*** Data to use ***

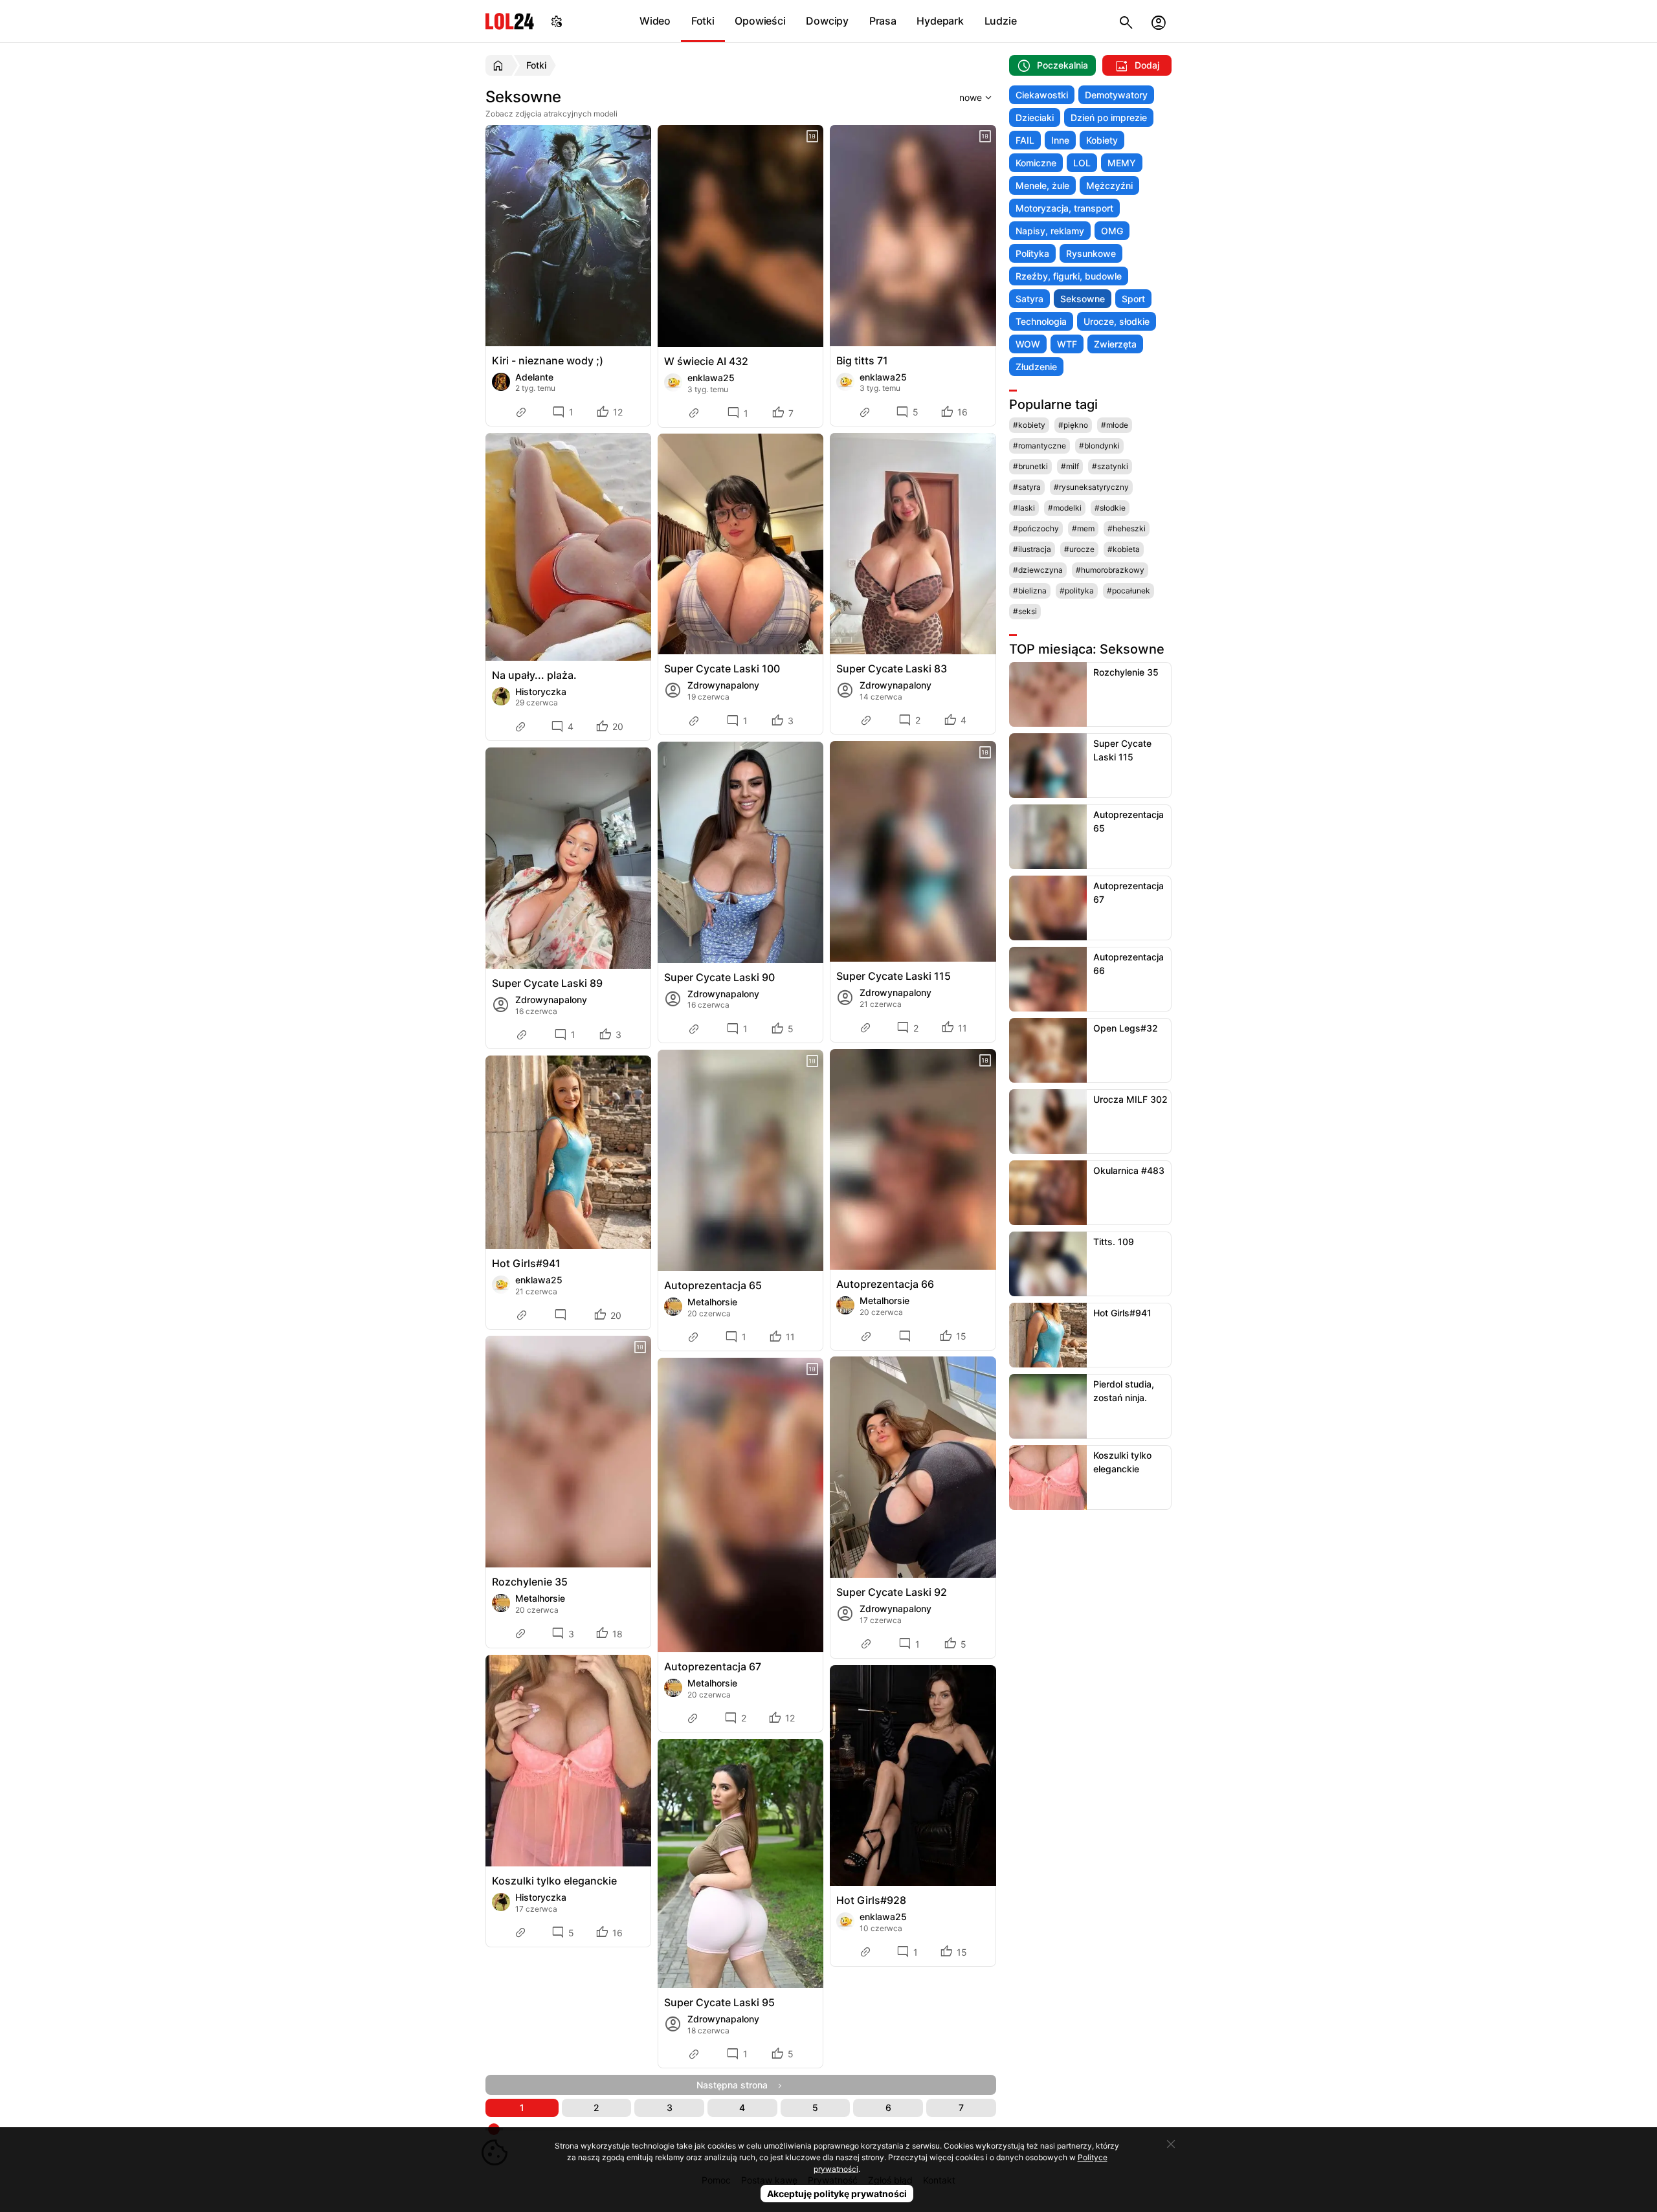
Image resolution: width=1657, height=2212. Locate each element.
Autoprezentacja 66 (885, 1283)
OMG (1112, 230)
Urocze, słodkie (1117, 321)
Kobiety (1102, 140)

*** End of Data to use ***

Without the pictures, retype all of the data above exactly.

Written answer
Image resolution: width=1657, height=2212. Locate each element.
Autoprezentacja 66 (885, 1283)
OMG (1112, 230)
Urocze, słodkie (1117, 321)
Kobiety (1102, 140)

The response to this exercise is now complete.